Mandarin cream pie

    1 hour 20 min

    This is a recipe that was very popular in the 60s and 70s when evaporated milk was in everybody's cupboard. My husband loves it, and when I made it again for my children it has become one of my children's favourites. Looks nice enough to have at a birthday or dinner party.


    41 people made this

    Serves: 8 

    • 170g (6 oz) digestive biscuits, crushed
    • 85g (3 oz) butter, melted
    • 1 (298g) tin mandarins in juice, drained and juice reserved
    • 1 (410g) tin evaporated milk
    • 1 orange jelly

    Prep:20min  ›  Extra time:1hr chilling  ›  Ready in:1hr20min 

    1. Mix crushed digestive biscuits and melted butter together and press into the bottom of a large flan dish (mine is about 10 inches).
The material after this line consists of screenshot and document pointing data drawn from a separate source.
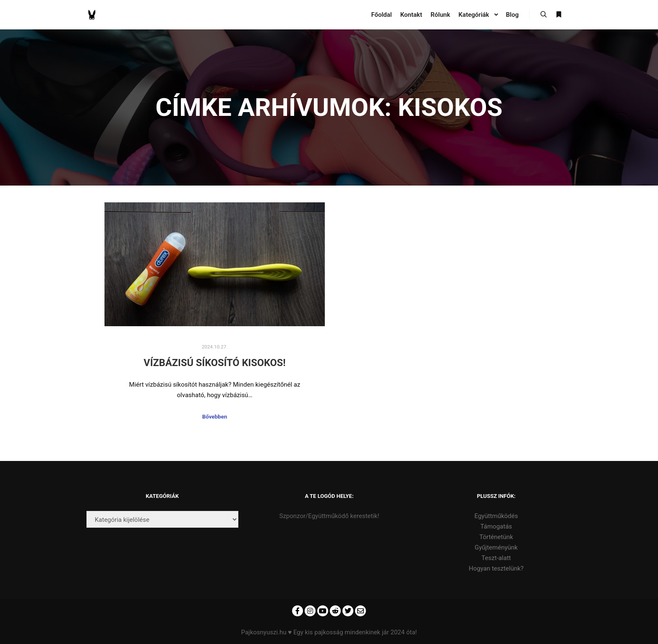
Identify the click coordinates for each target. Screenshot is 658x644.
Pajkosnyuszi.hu (264, 632)
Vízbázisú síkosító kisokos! (214, 363)
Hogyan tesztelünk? (496, 568)
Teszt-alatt (496, 558)
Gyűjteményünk (496, 547)
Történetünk (496, 537)
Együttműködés (496, 516)
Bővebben (214, 416)
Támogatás (496, 526)
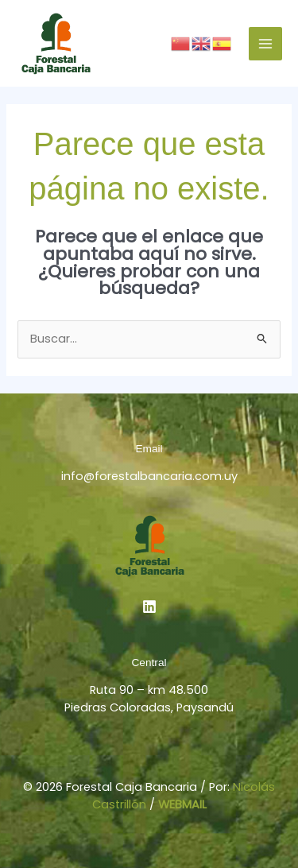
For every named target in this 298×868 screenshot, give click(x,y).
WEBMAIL (182, 804)
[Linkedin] (149, 606)
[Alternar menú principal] (265, 44)
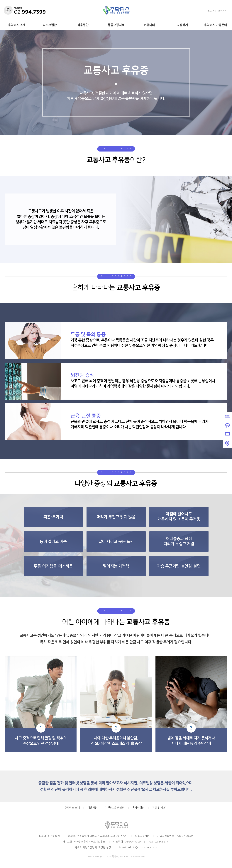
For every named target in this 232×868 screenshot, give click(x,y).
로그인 (211, 11)
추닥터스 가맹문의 (216, 25)
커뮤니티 (149, 25)
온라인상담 (138, 809)
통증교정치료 (116, 25)
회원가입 (222, 11)
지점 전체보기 (160, 809)
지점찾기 (182, 25)
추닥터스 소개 (16, 25)
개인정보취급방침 (114, 809)
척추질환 (82, 25)
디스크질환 (49, 25)
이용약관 (92, 809)
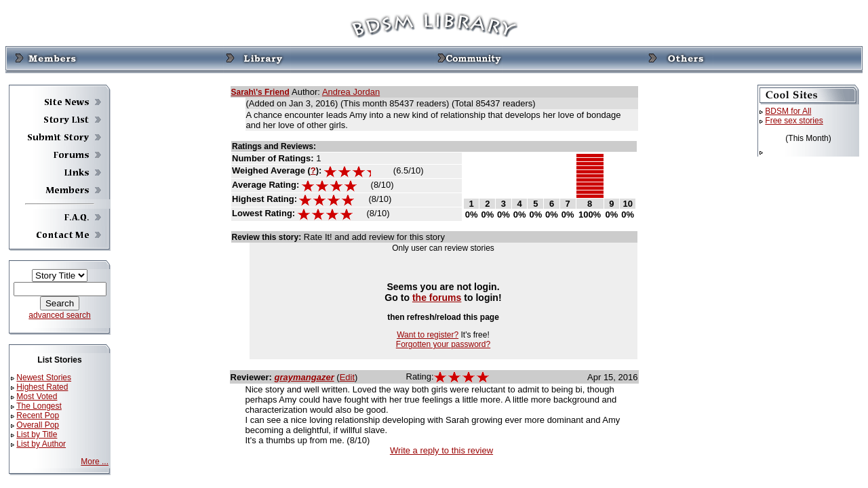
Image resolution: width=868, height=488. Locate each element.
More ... (94, 462)
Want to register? (427, 335)
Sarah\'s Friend (260, 92)
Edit (347, 377)
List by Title (37, 434)
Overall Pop (37, 425)
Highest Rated (42, 387)
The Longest (39, 406)
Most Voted (37, 396)
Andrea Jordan (351, 92)
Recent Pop (37, 415)
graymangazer (304, 377)
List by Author (41, 444)
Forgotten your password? (443, 344)
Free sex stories (793, 121)
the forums (437, 298)
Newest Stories (43, 378)
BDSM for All (788, 111)
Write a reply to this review (441, 450)
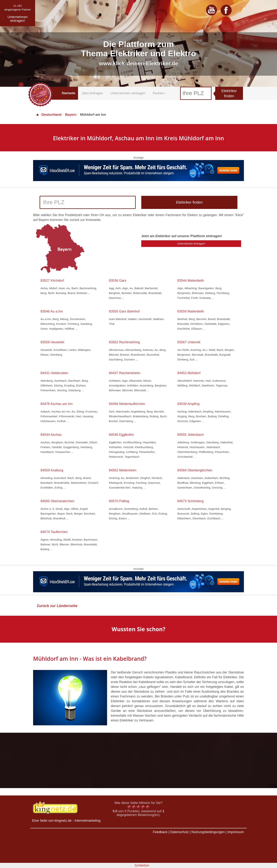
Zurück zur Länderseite (57, 606)
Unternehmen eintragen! (191, 244)
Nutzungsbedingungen (208, 832)
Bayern (71, 115)
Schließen (142, 865)
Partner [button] (159, 93)
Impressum (236, 832)
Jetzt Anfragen (92, 93)
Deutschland (49, 115)
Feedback (160, 832)
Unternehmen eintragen (128, 93)
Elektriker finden (229, 93)
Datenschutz (179, 832)
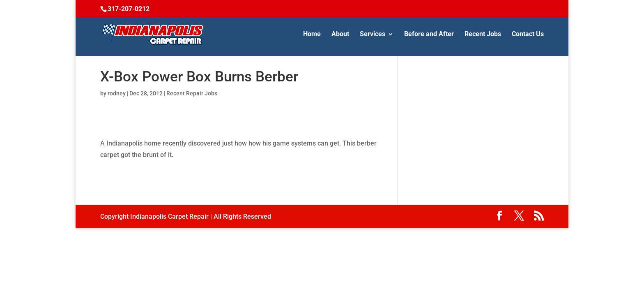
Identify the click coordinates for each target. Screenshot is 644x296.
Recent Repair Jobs (192, 93)
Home (312, 35)
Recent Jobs (483, 35)
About (340, 35)
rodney (117, 93)
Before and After (429, 35)
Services (373, 35)
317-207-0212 (129, 9)
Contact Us (528, 35)
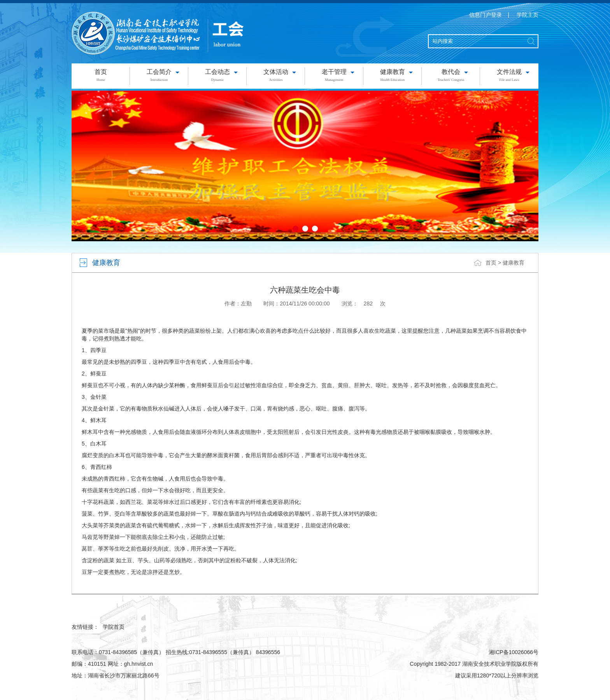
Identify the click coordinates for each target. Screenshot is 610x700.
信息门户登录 (486, 15)
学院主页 (528, 15)
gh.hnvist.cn (138, 664)
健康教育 (514, 263)
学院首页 (114, 627)
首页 (491, 263)
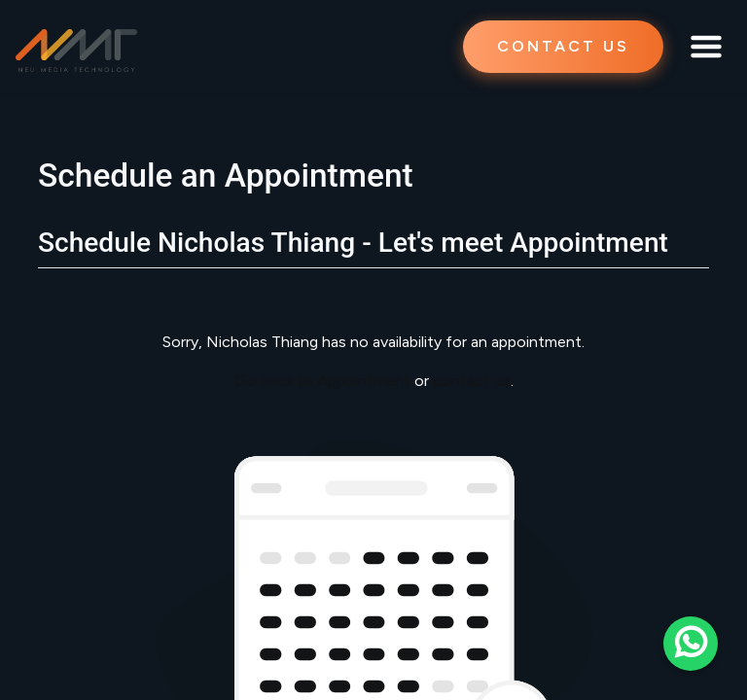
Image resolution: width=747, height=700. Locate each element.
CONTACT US (563, 46)
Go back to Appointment (322, 380)
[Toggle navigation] (706, 47)
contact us (472, 380)
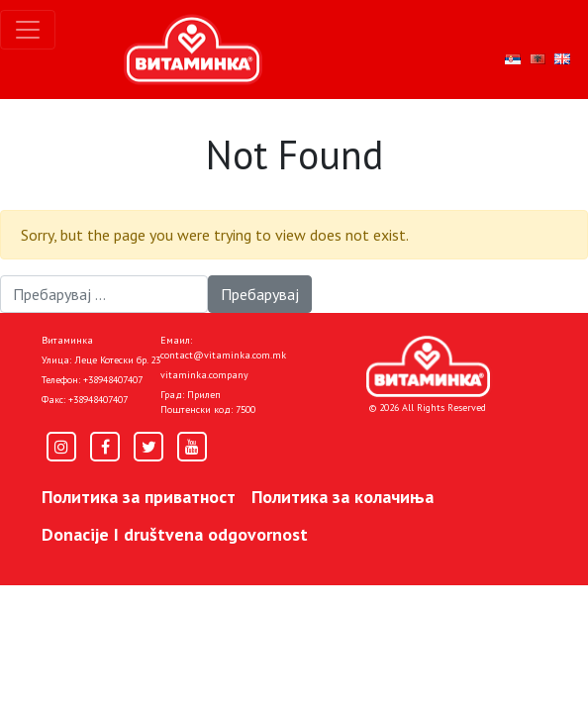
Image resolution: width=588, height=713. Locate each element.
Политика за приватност (139, 496)
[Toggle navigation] (28, 30)
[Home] (428, 366)
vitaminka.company (204, 374)
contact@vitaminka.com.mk (223, 355)
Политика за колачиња (343, 496)
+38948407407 (113, 379)
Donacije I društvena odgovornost (174, 534)
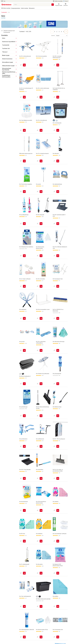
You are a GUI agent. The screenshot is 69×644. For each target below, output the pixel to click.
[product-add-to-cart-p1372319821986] (24, 418)
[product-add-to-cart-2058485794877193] (41, 192)
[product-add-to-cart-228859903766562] (58, 513)
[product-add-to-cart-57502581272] (58, 576)
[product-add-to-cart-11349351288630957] (58, 192)
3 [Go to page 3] (59, 32)
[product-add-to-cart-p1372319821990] (41, 130)
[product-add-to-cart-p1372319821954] (58, 544)
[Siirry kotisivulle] (6, 4)
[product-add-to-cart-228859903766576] (41, 576)
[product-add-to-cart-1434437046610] (24, 289)
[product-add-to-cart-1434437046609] (58, 289)
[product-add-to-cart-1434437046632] (24, 353)
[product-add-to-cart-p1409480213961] (58, 418)
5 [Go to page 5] (63, 32)
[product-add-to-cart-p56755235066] (24, 192)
Put it into the fridge to cool fully.
    2. Heat the juice from the tin of mandarins and melt the jelly into it, then leave to cool while you whisk the milk.
    3. Drizzle the cooled jelly mixture into the milk mixture gradually (I use an electric hand whisk).
    4. Keep whisking till thickened, mix any broken bits of mandarins in and spoon as much mix on top of the biscuit base as you can (there will be some left over so you may need a helper to clean up the bowl!).
    5. Arrange mandarin segments onto top and refrigerate for at least an hour.